Lori MacVittie, senior technical marketing manager at F5 Networks (www.f5.com), says: 


Even after solar eclipses could be predicted with a fair amount of precision, such an event was often used to attempt to change human behavior. In the Bible, one of the plagues of Egypt involved darkness covering the land in an attempt to change the Pharaoh’s position on the enslavement of the Israelites. This event is often (inaccurately) interpreted as a solar eclipse. In other cases, it was not so much an active attempt as the result of such an (at the time) frightening event.


Herodotus, the father of history, who lived in the 5th century BC, cited that Thales (ca. 624-547 BCE), the Greek philosopher, predicted the solar eclipse of 28 May 585 BCE that put an end to the conflict between the Lydians and the Medes. — Solar Eclipses in History and Mythology


Ancient peoples looked upon solar eclipses, whatever the reigning philosophy or religious thought of the time, as a sign that something human beings were doing was wrong.


On July 9, the digital equivalent will occur for some, and it is indeed a sign that something is terribly wrong.


The Malware, The Event, The Solution

If you’re not aware of Operation Ghost Click, take a quick read as it’s the backstory as to why this upcoming event will occur. Suffice to say that a whole lot of end-users were infected with the DNS hijacking malware called DNSChanger and the FBI, in its attempts to ferret out the root cause, set up one of the largest honeypots on the Internet – intercepting every DNS request sent by the infected users. It managed this feat by posing as the DNS resolvers used by the malware.

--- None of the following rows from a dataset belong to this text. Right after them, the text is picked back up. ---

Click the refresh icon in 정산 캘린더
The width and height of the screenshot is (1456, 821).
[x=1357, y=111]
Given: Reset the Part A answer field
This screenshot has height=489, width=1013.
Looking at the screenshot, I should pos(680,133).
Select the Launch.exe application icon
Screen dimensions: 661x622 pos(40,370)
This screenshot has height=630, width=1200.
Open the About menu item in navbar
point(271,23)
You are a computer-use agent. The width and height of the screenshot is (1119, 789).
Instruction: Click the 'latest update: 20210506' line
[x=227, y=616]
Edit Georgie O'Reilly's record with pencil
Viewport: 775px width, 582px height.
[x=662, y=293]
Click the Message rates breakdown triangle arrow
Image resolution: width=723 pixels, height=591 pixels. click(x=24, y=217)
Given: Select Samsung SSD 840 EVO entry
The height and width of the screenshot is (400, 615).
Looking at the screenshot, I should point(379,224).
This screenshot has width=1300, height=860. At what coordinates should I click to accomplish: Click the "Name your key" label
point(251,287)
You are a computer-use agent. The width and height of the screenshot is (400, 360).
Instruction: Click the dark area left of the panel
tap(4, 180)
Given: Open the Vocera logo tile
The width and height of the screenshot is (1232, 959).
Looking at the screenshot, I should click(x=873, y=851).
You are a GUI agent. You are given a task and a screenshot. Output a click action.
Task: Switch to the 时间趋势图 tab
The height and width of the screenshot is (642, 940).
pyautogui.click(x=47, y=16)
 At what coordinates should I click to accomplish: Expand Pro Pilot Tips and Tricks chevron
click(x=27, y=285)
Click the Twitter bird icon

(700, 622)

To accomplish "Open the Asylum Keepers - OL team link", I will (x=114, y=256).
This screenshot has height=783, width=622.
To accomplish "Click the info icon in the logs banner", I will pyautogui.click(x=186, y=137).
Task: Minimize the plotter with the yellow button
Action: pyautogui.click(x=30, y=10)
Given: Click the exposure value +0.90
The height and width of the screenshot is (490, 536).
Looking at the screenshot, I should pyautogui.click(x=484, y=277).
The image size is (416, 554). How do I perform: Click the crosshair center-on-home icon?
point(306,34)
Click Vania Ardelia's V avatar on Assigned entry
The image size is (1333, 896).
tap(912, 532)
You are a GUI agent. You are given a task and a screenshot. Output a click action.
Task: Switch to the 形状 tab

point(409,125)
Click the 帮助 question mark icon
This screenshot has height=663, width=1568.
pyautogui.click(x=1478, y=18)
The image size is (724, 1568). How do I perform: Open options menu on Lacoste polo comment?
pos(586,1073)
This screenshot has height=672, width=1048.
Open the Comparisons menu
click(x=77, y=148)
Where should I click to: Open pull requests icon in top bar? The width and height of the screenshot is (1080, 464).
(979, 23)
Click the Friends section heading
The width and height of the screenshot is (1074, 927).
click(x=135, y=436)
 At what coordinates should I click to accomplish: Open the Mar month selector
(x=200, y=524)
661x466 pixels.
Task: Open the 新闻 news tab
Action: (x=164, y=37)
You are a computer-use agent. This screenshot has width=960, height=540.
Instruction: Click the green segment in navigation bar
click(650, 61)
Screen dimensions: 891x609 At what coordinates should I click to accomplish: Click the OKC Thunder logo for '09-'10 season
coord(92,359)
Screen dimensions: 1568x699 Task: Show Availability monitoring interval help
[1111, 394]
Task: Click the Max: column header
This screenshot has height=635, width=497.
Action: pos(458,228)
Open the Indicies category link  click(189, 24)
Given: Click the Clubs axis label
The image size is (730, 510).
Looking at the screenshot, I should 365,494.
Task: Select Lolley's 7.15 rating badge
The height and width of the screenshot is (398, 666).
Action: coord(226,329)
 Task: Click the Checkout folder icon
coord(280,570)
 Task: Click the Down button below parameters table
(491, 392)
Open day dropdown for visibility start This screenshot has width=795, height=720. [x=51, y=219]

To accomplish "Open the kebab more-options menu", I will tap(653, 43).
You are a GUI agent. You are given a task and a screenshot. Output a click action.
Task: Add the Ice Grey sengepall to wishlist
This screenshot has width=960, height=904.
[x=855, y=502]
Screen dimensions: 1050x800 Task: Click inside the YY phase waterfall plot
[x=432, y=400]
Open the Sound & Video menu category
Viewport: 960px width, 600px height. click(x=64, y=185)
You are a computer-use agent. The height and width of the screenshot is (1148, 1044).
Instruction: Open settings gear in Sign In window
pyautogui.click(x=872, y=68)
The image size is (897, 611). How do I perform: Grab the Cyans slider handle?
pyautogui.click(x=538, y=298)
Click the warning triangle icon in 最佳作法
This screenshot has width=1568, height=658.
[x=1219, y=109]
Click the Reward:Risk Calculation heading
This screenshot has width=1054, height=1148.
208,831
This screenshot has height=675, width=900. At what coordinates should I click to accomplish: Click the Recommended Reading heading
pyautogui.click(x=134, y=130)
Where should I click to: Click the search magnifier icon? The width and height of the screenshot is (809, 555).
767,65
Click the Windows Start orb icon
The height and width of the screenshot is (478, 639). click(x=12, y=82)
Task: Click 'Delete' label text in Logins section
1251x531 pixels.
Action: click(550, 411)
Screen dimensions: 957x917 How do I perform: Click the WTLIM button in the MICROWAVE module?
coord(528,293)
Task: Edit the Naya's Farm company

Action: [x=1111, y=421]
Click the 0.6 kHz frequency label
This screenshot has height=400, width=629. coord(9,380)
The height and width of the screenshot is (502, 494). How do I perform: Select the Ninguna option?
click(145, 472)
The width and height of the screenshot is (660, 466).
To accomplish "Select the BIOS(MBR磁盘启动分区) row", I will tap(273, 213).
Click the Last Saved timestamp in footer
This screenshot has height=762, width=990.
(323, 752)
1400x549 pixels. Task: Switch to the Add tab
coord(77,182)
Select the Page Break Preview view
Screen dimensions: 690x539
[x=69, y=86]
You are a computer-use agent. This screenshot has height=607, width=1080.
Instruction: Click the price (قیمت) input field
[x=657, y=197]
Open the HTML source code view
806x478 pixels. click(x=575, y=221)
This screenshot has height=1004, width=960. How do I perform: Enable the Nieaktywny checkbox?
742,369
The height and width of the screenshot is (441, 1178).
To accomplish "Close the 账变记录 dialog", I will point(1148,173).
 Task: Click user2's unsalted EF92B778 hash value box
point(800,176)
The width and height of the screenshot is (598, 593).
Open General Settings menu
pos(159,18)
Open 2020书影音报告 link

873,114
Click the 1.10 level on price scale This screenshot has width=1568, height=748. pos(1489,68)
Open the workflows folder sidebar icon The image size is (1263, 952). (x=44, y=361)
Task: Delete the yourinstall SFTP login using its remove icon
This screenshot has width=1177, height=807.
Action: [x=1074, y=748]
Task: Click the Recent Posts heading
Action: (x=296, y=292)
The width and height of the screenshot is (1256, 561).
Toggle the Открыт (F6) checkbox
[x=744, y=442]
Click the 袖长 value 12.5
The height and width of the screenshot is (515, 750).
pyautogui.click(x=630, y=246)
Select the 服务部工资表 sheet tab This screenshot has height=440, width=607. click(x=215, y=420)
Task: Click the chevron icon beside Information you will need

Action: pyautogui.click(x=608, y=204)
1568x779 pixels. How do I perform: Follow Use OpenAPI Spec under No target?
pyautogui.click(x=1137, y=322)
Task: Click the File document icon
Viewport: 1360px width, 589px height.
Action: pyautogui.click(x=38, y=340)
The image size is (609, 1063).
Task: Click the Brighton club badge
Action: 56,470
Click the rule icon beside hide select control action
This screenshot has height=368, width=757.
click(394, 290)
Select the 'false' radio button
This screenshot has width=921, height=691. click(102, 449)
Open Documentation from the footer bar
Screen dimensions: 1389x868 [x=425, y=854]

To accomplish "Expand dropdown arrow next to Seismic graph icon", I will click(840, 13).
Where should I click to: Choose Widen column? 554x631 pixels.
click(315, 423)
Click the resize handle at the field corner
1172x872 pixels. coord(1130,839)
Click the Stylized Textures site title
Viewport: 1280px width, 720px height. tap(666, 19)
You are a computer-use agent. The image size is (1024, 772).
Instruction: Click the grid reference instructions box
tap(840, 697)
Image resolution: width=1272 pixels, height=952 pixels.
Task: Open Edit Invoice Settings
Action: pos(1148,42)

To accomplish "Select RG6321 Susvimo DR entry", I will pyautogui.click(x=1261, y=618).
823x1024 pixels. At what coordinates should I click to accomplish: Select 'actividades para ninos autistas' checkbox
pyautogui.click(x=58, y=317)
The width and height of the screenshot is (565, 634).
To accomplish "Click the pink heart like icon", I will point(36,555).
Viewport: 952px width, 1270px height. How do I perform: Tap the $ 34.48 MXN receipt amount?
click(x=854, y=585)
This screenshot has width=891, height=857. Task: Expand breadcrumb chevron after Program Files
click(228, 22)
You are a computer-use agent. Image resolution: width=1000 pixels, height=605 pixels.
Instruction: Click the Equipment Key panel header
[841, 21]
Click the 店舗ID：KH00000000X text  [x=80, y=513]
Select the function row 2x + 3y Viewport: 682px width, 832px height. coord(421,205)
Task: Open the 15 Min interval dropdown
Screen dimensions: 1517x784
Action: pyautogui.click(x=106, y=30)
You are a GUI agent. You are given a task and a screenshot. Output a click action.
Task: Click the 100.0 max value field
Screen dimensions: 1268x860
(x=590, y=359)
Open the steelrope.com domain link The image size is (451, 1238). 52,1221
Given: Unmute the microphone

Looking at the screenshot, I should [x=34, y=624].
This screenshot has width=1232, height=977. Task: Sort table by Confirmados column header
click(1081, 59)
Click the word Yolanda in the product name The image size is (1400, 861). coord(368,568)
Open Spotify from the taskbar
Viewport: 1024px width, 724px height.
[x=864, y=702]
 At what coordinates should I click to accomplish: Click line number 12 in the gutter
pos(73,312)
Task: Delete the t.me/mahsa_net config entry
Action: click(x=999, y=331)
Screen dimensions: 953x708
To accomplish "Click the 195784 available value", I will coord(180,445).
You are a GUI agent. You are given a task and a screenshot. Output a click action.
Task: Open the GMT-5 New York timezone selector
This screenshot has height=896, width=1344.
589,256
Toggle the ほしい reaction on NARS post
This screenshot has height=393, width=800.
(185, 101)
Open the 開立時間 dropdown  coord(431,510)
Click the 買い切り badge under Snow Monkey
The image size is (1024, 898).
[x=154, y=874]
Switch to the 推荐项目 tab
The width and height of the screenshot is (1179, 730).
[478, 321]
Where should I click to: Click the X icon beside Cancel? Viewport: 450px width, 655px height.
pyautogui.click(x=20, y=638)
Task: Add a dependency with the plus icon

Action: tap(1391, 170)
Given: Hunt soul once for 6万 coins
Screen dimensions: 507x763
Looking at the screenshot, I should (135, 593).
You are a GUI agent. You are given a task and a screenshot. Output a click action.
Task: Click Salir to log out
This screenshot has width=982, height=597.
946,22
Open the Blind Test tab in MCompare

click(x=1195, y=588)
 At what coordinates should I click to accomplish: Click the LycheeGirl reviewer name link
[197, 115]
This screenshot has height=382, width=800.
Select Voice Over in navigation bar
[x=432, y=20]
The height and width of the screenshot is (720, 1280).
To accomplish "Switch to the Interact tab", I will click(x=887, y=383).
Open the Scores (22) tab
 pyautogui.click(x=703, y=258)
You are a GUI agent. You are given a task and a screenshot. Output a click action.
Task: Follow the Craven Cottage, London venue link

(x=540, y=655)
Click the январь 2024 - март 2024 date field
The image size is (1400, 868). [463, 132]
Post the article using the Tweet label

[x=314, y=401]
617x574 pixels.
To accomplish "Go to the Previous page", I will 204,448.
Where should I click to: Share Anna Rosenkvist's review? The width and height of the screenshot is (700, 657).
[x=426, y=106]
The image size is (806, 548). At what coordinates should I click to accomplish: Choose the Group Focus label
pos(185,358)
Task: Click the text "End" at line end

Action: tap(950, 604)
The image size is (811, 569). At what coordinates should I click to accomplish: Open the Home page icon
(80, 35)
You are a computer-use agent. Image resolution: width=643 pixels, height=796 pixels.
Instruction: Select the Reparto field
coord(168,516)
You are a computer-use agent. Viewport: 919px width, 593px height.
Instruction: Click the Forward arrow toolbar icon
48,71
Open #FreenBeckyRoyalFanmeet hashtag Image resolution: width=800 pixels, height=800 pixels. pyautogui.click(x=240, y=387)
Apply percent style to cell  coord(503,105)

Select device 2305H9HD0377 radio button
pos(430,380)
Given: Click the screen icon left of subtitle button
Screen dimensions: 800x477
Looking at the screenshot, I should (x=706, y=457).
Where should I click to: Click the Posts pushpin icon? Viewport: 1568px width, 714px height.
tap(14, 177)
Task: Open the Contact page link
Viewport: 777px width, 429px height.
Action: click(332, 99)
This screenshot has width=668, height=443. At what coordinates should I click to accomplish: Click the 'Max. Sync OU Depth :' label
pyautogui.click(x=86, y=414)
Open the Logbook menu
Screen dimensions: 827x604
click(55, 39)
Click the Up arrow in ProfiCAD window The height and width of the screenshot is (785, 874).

This had the effect of allowing hundreds of thousands of infected users to keep right on using the Internet as if nothing was wrong. Their DNS requests were resolved properly, and most of them were – and are still – none the wiser.


But the FBI is going to turn off that system on July 9, which will leave the hundreds of thousands still infected with no valid DNS services. Effectively, for those users, the Internet will become as black as sackcloth; the Internet will go dark.


The solution for these users is, of course, to clean their systems of the malware. First, however, they have to recognize they’re infected – something that will become obvious on July 9. Folks would really like to avoid the mass disruption that will invariably result from such a broad outage – especially local ISPs and technical family members who will no doubt have to field calls that day to explain why the Internet “isn’t working.” To do that, the power of big data is being employed, with more and more sites joining in to leverage that data in an attempt to inform those infected before the DNS eclipse occurs.


The most recent prophet to join the DNS eclipse movement is Facebook, which “announced Tuesday that it had joined a consortium of other companies and security experts to help alert more than half a million users of a computer infection called DNSChanger that may knock their computers off the Internet this summer.” (Facebook warns hundreds of thousands may lose Internet in July) This notification is accomplished by means of leveraging big data collected that identifies infected IPs by origin ASN.


All ISPs are asked to notify their affected customers and encourage remediation.  If you run a network and would like information about DNS Changer infected IP’s on your network, please contact one of the organizations listed below.  These organizations are making this data available for free as a public benefit.  These organizations will verify that you are a responsible contact for the ASN.


DNS Changer infected IP’s are tracked by origin ASN


Facebook, and other cooperating sites, use the data collected with respect to infected IPs, to notify end-users to check their individual machine (recognizing, of course, that IPs in the end-user space are often shared and highly mobile and thus merely turning up as an infected IP is not a digital indictment) for the malware, with instructions that explain how to resolve the situation.


The Power of BIG Data

This exercise, in addition to providing a valuable (and given the large number of still infected machines out there, necessary) service, illustrates nicely the value of big data to organizations. While certainly most enterprises won’t be taking advantage of this service, there are many others that provide similar (and in many cases better) granularity in information regarding end-users that can be highly valuable to the security of the data center.


Knowing, for example, that the client connecting to your public facing application is coming from an anonymizing proxy, or is known as being an IP used to launch web application attacks (SQLi and the like), is as good as gold for many organizations. And like many of those who’ve joined the effort to inform end-users of their infected state, if the supporting infrastructure is flexible enough – if it’s programmable, as it were – then organizations need not chew their own arms off with worry about blocking an IP that’s been marked but is also shared. Infrastructure imbued with the information available from big data services can execute processes that better enable end-users to redress the situation, as is being done with DNS changer, rather than outright block or deny access.


Big data services are coming of age and combined with the flexibility of intelligent infrastructure, the possibilities for leveraging that information are endless.